# Predicting House Sale Prices

In this project, we'll explore ways to build and improve a linear regression model by working with housing data for the city of Ames, Iowa from 2006 to 2010. Information on the dataset can be found [here](https://www.tandfonline.com/doi/abs/10.1080/10691898.2011.11889627), and the columns info can be found [here](https://s3.amazonaws.com/dq-content/307/data_description.txt).

## Building the Pipeline

We'll start by importing our libraries, reading in our data, and then setting up a pipeline of functions that will help us quickly iterate over different models.

In [1]:
import pandas as pd
import matplotlib.pyplot as plt
import numpy as np
from sklearn.model_selection import KFold
from sklearn.metrics import mean_squared_error
from sklearn import linear_model

pd.options.display.max_columns = 999

In [2]:
df = pd.read_csv('AmesHousing.tsv', delimiter='\t')

In [3]:
# Returns training Data Frame
def transform_features(df):
    return df

def select_features(df):
    return df[['Gr Liv Area', 'SalePrice']]

def train_and_test(df):
    train = df[:1460]
    test = df[1460:]
    
    numeric_train = train.select_dtypes(include=['integer', 'float'])
    numeric_test = test.select_dtypes(include=['integer', 'float'])
    
    features = numeric_train.columns.drop('SalePrice')
    
    lr = linear_model.LinearRegression()
    lr.fit(train[features], train['SalePrice'])
    predictions = lr.predict(test[features])
    mse = mean_squared_error(test['SalePrice'], predictions)
    rmse = np.sqrt(mse)
    
    return rmse


transform_df = transform_features(df)
filtered_df = select_features(transform_df)
rmse = train_and_test(filtered_df)

print("RMSE: ", round(rmse, 2))

RMSE:  57088.25


## Feature Engineering

Next, we'll begin removing features that have too many missing values, look for potential categorical features, and transform the text and numerical columns.
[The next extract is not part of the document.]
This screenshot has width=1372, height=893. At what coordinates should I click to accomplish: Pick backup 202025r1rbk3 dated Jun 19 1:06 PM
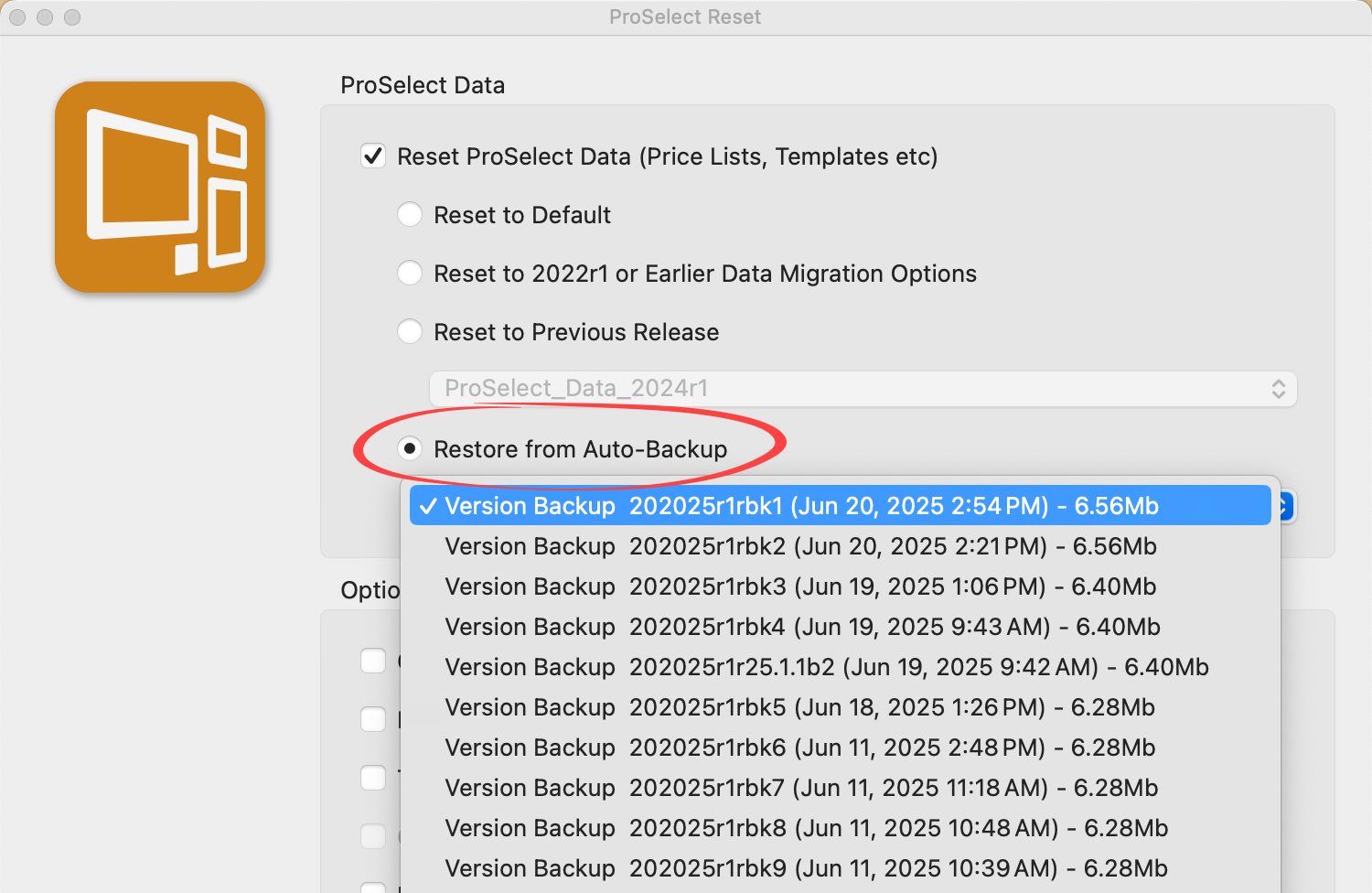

We'll start by updating our `transform_features()` function so that any column with more than XX% missing values is dropped. We'll also remove columns that leak information about the sale. We'll need to read the data documentation to get a better idea of what transformations are necessary and for which columns.

1) For **all columns**, drop any with 5% or more missing values:

In [4]:
# Create series with missing values data
val_missing = df.isnull().sum()

# Filter the columns containing > 5% missing values
missing_val_cols = val_missing[(val_missing > len(df)/20)].sort_values()

# Drop missing value columns
df = df.drop(missing_val_cols.index, axis=1)

2) For **text columns**, drop any with 1 or more missing values:

In [5]:
# Create series with missing text values data
text_missing = df.select_dtypes(include=['object']).isnull().sum().sort_values(ascending=False)

# Filter the text columns containing any missing values
missing_text_cols = text_missing[text_missing > 0]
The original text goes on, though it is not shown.